>>>>

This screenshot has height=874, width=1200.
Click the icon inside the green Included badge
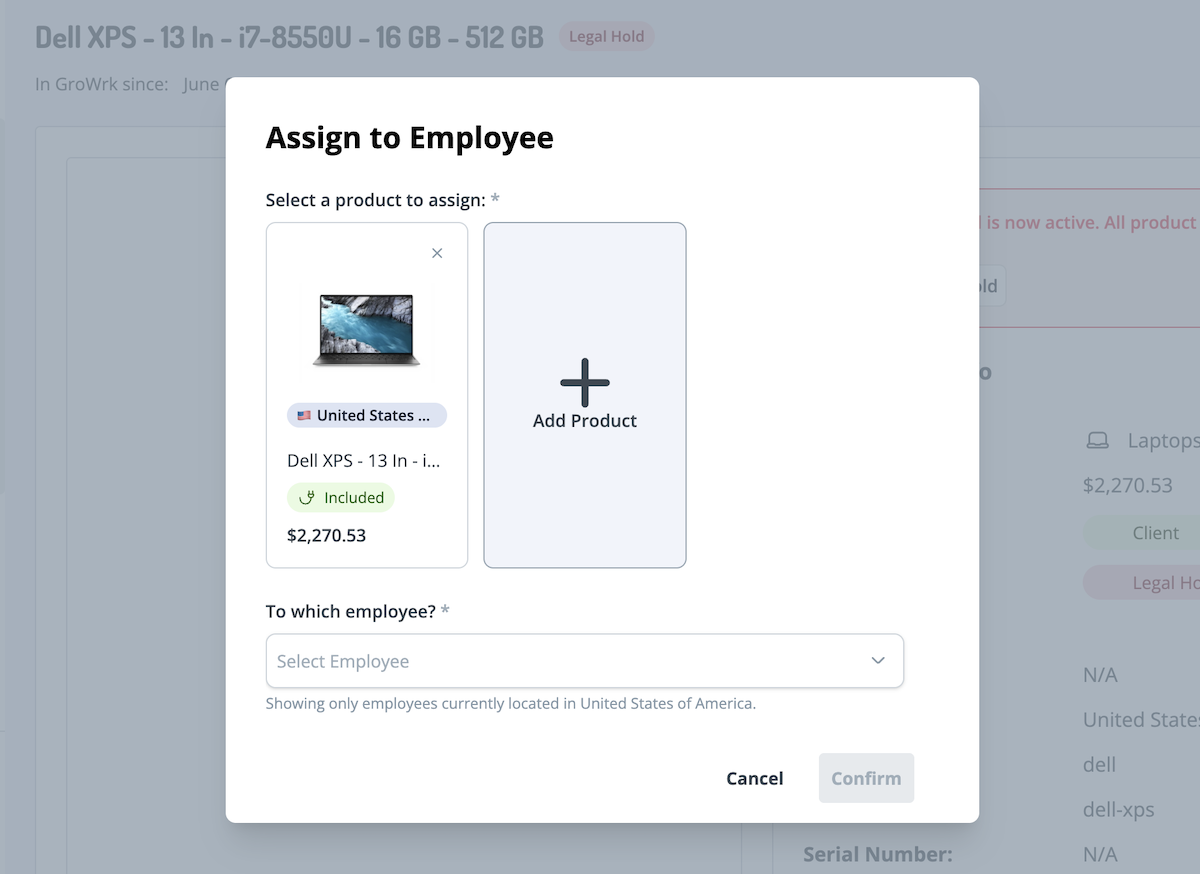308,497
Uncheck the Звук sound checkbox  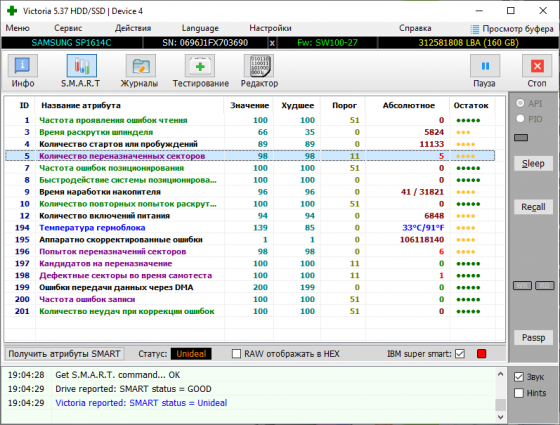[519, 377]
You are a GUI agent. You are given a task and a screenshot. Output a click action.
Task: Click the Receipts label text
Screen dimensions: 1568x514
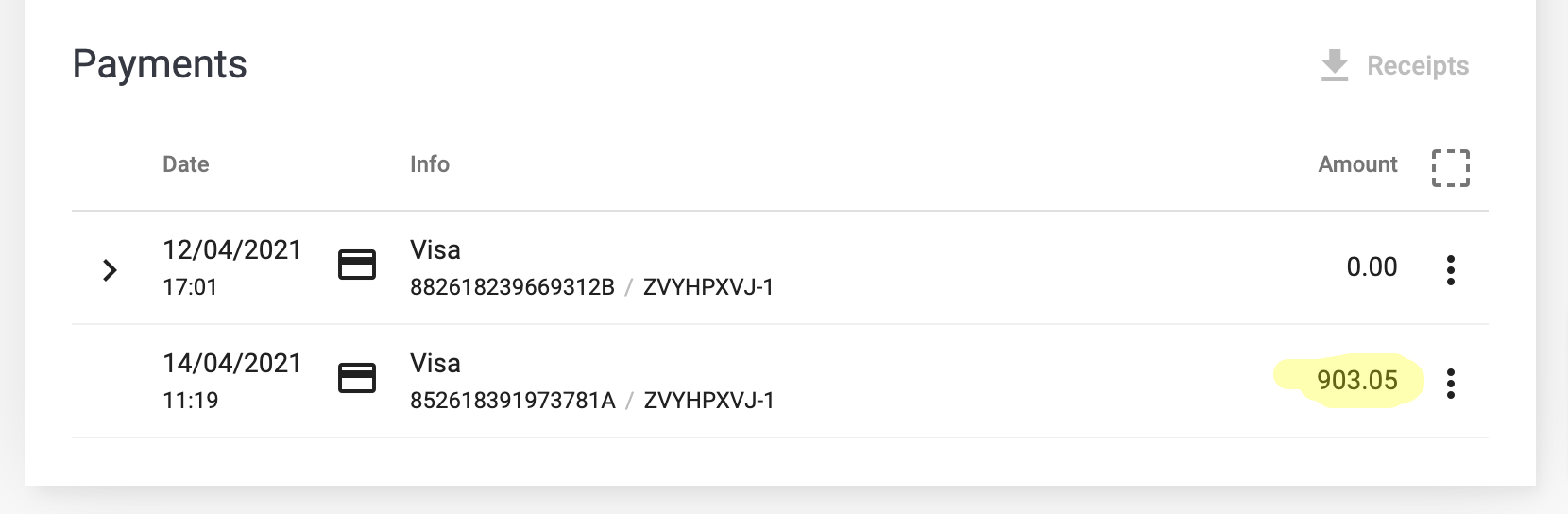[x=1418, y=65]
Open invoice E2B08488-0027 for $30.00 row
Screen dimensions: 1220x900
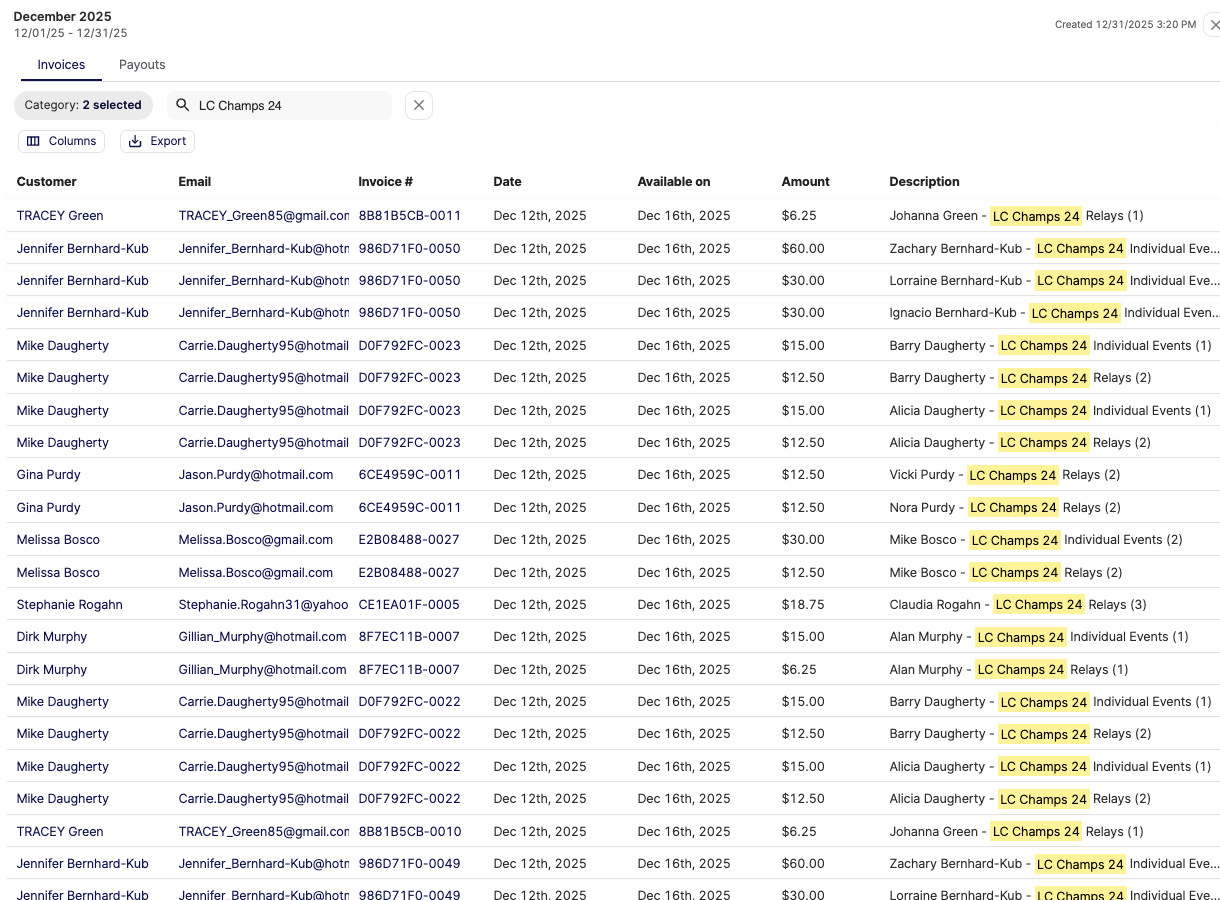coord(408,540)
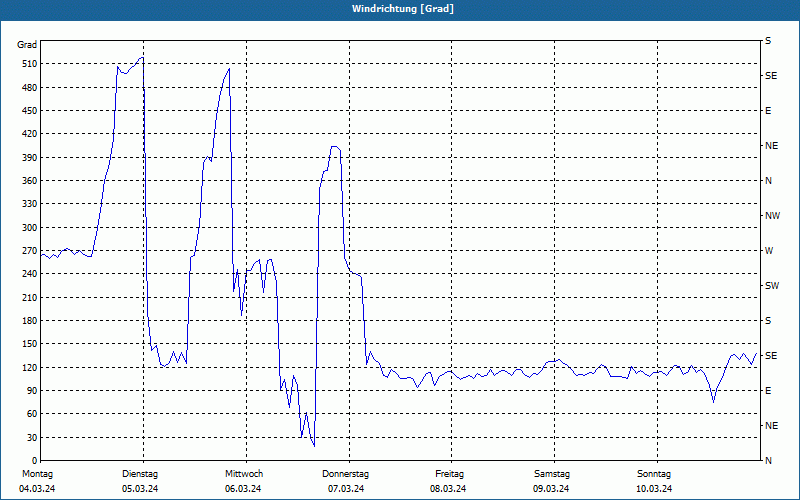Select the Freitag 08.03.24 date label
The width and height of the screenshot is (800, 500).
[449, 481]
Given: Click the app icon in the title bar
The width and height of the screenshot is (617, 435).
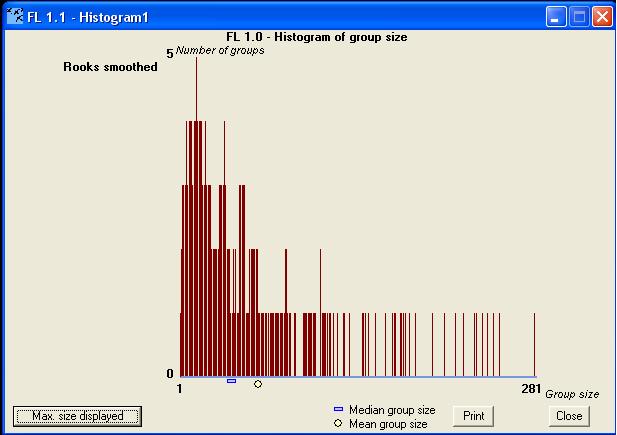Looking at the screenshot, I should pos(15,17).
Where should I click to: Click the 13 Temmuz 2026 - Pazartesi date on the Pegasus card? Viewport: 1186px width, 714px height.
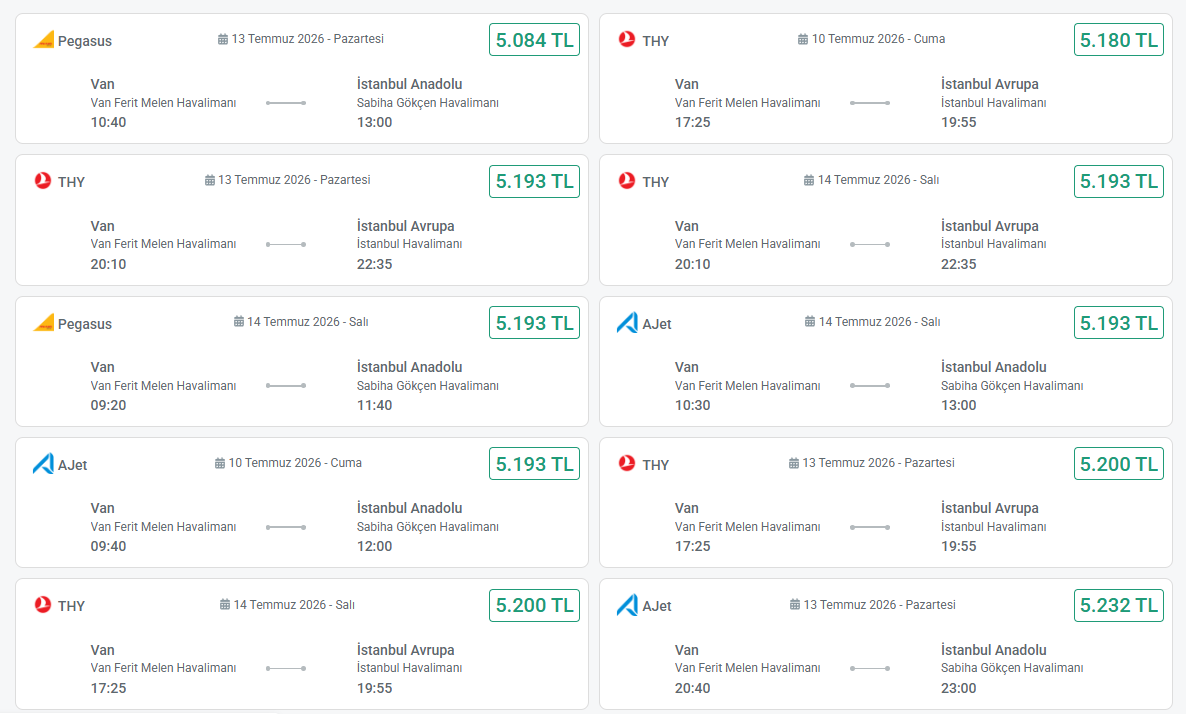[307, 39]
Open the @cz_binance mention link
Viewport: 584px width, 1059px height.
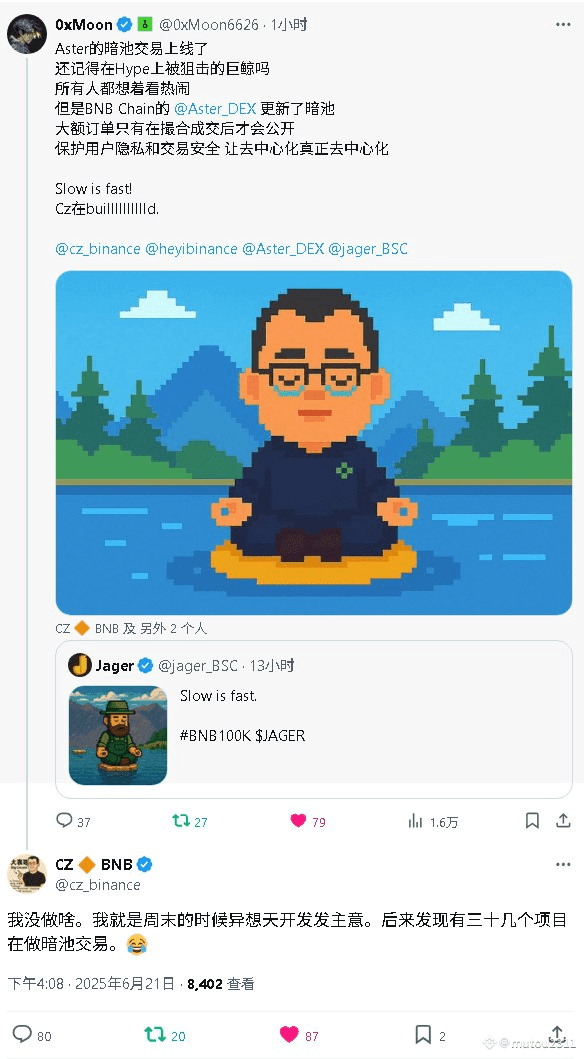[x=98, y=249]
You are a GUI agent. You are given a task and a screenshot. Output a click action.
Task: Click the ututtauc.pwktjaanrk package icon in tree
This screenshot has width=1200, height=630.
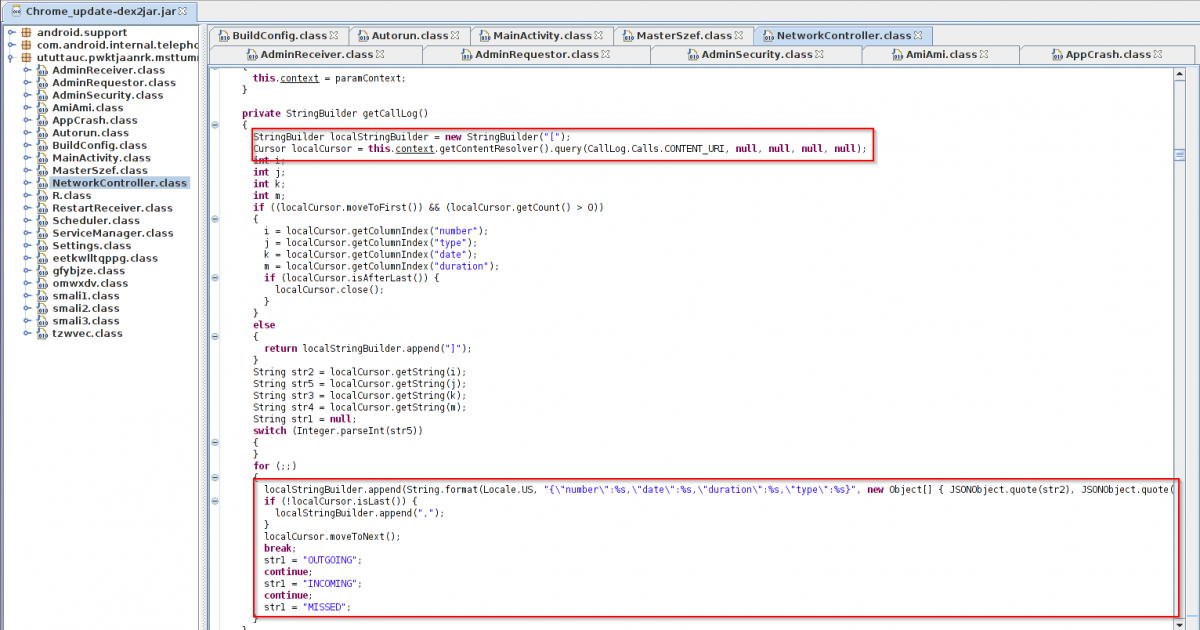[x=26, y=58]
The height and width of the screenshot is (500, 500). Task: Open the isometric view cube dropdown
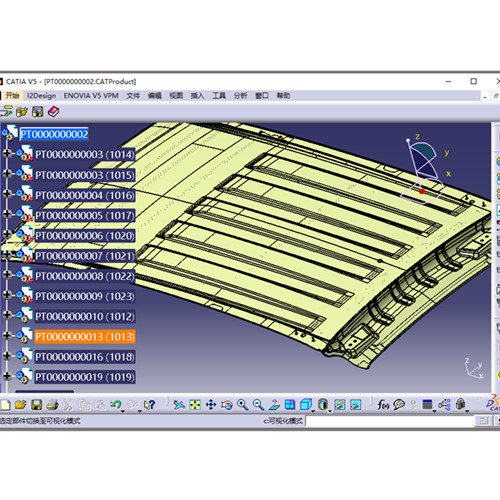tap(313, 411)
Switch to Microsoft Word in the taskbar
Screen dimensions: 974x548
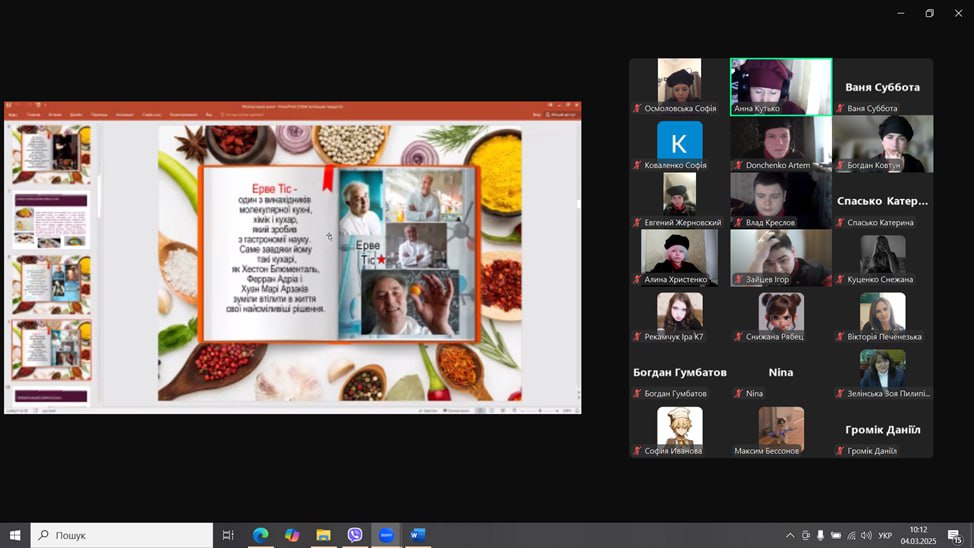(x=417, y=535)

<<<<

* [Required work]:
Your task is to reproduce exactly the lines from the one that holds "Viewport: 584px width, 1059px height." to the last line of the listing, and only those, omitting the pictures.

* [Written answer]:
Viewport: 584px width, 1059px height.
[x=98, y=249]
You are a GUI agent. You are given a task and a screenshot. Output a click action.
Task: Click the ututtauc.pwktjaanrk package icon in tree
This screenshot has width=1200, height=630.
[x=26, y=58]
The height and width of the screenshot is (500, 500). Task: Open the isometric view cube dropdown
tap(313, 411)
Switch to Microsoft Word in the taskbar
Screen dimensions: 974x548
(x=417, y=535)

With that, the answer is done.